Linguistic Data Consortium: August 2012

LDC and Google Collaboration Results in New Syntactically-Annotated Language Resources

The Future of Language Resources: LDC 20th Anniversary Workshop

Fall 2012 LDC Data Scholarship Program

Spotlight on HAVIC

New publications:

LDC2012T13
- English Web Treebank -

LDC2012T14
- GALE Phase 2 Arabic Broadcast Conversation Parallel Text Part 2 –

LDC2012T12
- Spanish TimeBank 1.0 –

LDC and Google Collaboration Results in New Syntactically-Annotated Language Resources

Google Inc. and the Linguistic Data Consortium (LDC) have collaborated to develop new syntactically-annotated language resources that enable computers to better understand human language. The project, funded through a gift from Google in 2010, has resulted in the development of the English Web Treebank LDC2012T13 containing over 250,000 words of weblogs, newsgroups, email, reviews and question-answers manually annotated for syntactic structure. This resource will allow language technology researchers to develop and evaluate the robustness of parsing methods in various new web domains. It was used in the 2012 shared task on parsing English web text for the First Workshop on Syntactic Analysis of Non-Canonical Language (SANCL) which took place at NAACL-HLT in Montreal on June 8, 2012. The English Web Treebank is available to the research community through LDC’s Catalog.

• [SET EXERCISE 1]:
Write out the part of the newsletter that begins with the words containing "Google Inc. and" and ends with "through LDC’s Catalog.".
The newsletter and the listing after it have no connection to each other.

• [EXTRACTED RECORDS]:
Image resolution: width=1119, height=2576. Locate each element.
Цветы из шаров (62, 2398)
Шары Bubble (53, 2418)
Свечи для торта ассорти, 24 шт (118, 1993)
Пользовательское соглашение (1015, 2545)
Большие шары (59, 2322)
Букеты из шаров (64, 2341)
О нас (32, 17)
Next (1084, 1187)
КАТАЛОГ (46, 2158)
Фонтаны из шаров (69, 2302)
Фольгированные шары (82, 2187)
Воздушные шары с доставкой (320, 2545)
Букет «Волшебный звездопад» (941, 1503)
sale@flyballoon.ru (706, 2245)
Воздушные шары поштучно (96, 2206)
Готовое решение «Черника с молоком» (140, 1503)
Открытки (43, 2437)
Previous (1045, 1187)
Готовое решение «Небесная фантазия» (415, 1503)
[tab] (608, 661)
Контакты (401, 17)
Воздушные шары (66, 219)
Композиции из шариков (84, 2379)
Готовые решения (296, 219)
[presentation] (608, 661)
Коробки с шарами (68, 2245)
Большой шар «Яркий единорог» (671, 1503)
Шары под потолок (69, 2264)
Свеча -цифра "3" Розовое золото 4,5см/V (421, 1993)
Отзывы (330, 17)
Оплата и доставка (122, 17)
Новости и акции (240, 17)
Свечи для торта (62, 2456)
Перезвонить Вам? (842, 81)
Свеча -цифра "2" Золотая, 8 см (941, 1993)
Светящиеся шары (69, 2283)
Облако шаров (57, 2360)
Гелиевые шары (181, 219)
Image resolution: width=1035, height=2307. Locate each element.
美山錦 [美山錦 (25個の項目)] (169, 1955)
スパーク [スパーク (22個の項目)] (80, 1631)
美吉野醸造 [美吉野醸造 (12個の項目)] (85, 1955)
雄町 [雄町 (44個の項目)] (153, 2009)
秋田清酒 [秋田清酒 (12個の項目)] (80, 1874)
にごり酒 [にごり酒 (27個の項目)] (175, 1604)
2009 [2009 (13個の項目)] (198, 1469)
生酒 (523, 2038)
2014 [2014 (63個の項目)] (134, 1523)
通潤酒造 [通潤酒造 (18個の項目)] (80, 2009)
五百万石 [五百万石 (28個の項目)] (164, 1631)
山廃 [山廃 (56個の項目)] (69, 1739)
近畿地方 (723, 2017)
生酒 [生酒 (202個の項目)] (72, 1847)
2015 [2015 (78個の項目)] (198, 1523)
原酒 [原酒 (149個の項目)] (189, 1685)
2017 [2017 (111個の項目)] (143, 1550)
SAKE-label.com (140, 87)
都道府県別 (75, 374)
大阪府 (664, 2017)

• [SET EXERCISE 2]:
Give again, word for word, only the lines of the listing from the line containing "スパーク [スパーク (22個の項目)] (80, 1631)" through the line containing "山廃 [山廃 (56個の項目)] (69, 1739)", including both of those lines.

• [FINAL ANSWER 1]:
Google Inc. and the Linguistic Data Consortium (LDC) have collaborated to develop new syntactically-annotated language resources that enable computers to better understand human language. The project, funded through a gift from Google in 2010, has resulted in the development of the English Web Treebank LDC2012T13 containing over 250,000 words of weblogs, newsgroups, email, reviews and question-answers manually annotated for syntactic structure. This resource will allow language technology researchers to develop and evaluate the robustness of parsing methods in various new web domains. It was used in the 2012 shared task on parsing English web text for the First Workshop on Syntactic Analysis of Non-Canonical Language (SANCL) which took place at NAACL-HLT in Montreal on June 8, 2012. The English Web Treebank is available to the research community through LDC’s Catalog.

• [FINAL ANSWER 2]:
スパーク [スパーク (22個の項目)] (80, 1631)
美吉野醸造 [美吉野醸造 (12個の項目)] (85, 1955)
雄町 [雄町 (44個の項目)] (153, 2009)
秋田清酒 [秋田清酒 (12個の項目)] (80, 1874)
にごり酒 [にごり酒 (27個の項目)] (175, 1604)
2009 [2009 (13個の項目)] (198, 1469)
生酒 (523, 2038)
2014 [2014 (63個の項目)] (134, 1523)
通潤酒造 [通潤酒造 (18個の項目)] (80, 2009)
五百万石 [五百万石 (28個の項目)] (164, 1631)
山廃 [山廃 (56個の項目)] (69, 1739)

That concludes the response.